What to work on: Each line below from the "Task: Click the SpyShelter Stop-logger logo" line through the "1280x720 pixels. At" line, those two included, must be restated word for word; the pictures must not be.

Input:
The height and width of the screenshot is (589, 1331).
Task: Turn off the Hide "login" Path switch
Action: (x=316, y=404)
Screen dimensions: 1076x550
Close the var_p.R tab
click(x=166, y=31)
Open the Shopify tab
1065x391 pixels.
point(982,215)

==

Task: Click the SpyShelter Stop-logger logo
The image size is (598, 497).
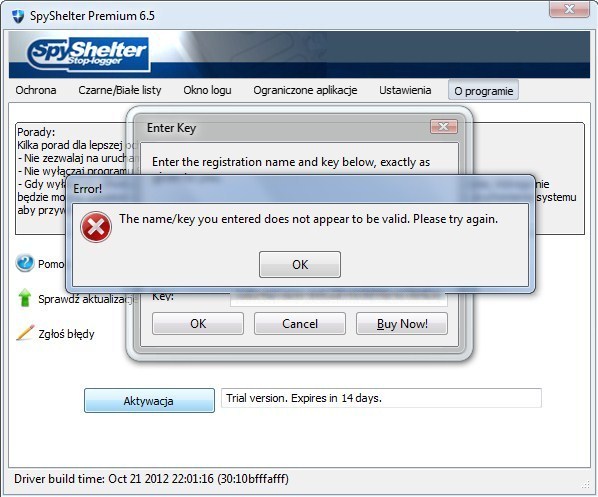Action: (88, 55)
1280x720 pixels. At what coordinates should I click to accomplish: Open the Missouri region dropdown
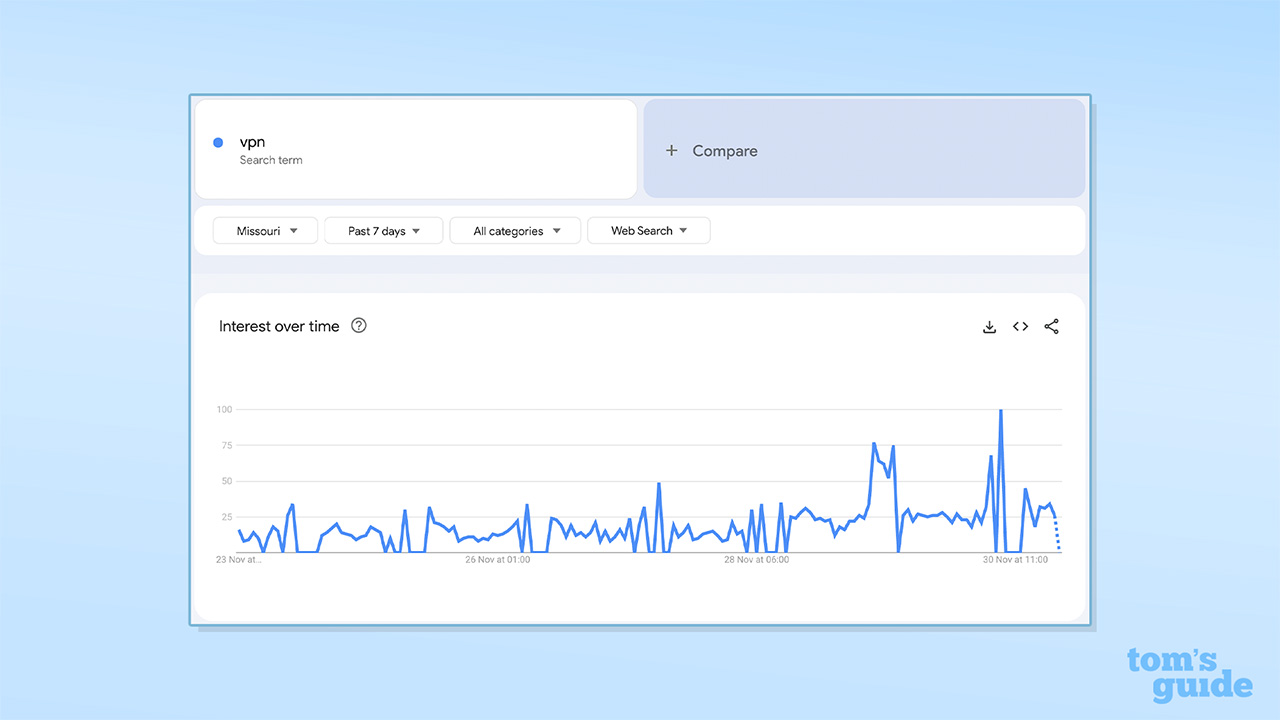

==

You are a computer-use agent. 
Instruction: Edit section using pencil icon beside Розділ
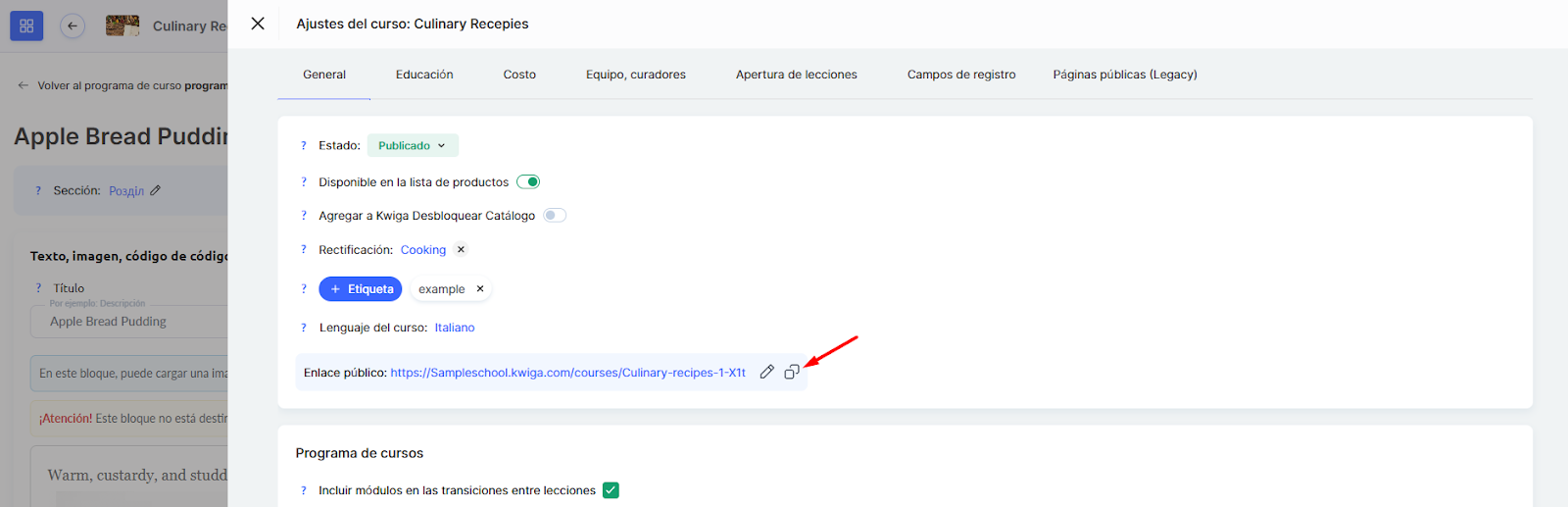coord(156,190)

Response:
Task: Click the SpyShelter Stop-logger logo
The image size is (598, 497).
Action: (88, 55)
1280x720 pixels. At what coordinates should I click to accomplish: Open the Missouri region dropdown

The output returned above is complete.